Changes in the Sedimentation Profile of Proteoglycan Aggregates in Early Experimental Canine Osteoarthritis

Abstract

Osteoarthritis was induced in 12 normal dogs by severing of the anterior cruciate ligament of the right knees, the left knees serving as sham operated controls. The animals were killed at 7 and 14 weeks postsurgery. The total hexuronate, and thus proteoglycan, content of the articular cartilage of operated knees remained unaltered during the period of study. After pretreatment with a highly purified collagenase and in the presence of selected protease inhibitors, a higher proportion of the tissue hexuronate could be extracted from the different topographical areas of osteoarthritic joints under non dissociative conditions (70-75% versus 55-65% for control knees).
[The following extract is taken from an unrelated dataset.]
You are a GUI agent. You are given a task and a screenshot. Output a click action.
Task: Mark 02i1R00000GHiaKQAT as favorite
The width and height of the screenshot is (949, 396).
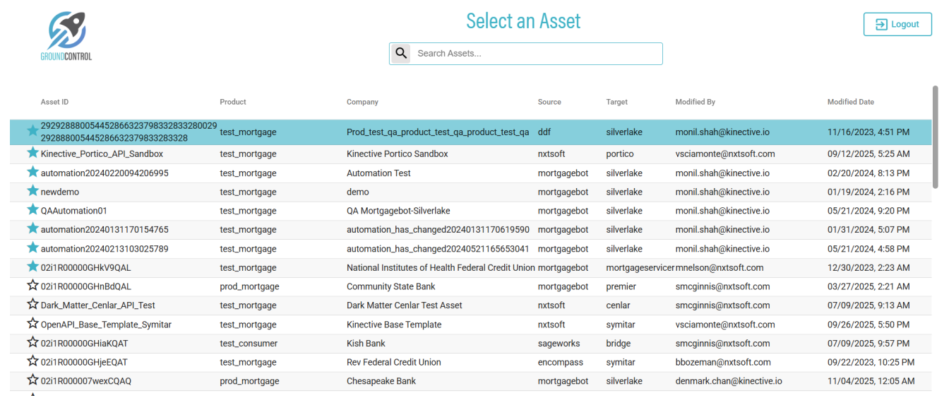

The nondissociatively recovered osteoarthritic proteoglycans (a-A1 preparations) displayed progressive and consistent changes in their sedimentation profile. First, the size of the fast sedimenting or more saturated aggregates appeared to be reduced in the different regions of osteoarthritic joints at 7 weeks postoperatively. The disappearance of the faster sedimenting mode as well as a dramatic increase in the proportion of monomers were only detected in the topographical zones exhibiting the most severe surface damage and histologic abnormalities at 14 weeks postsurgery. The proteoglycan molecules present as "free" or "nonaggregated" monomers in a-A1 preparations recovered from normal and osteoarthritic cartilage at different time periods after surgery were separated from their corresponding aggregates by rate zonal centrifugation in isokinetic cesium sulfate gradient. Although they were severely depleted in keratan sulfate, the purified "free" and "aggregated" osteoarthritic monomers appeared to be normal in terms of aggregating capacity and size distribution, and were therefore not degraded. This progressive changes in size distribution of proteoglycan aggregates in the early stages of experimental canine osteoarthritis could contribute significantly to the biochemical and biomechanical alterations of osteoarthritic cartilage.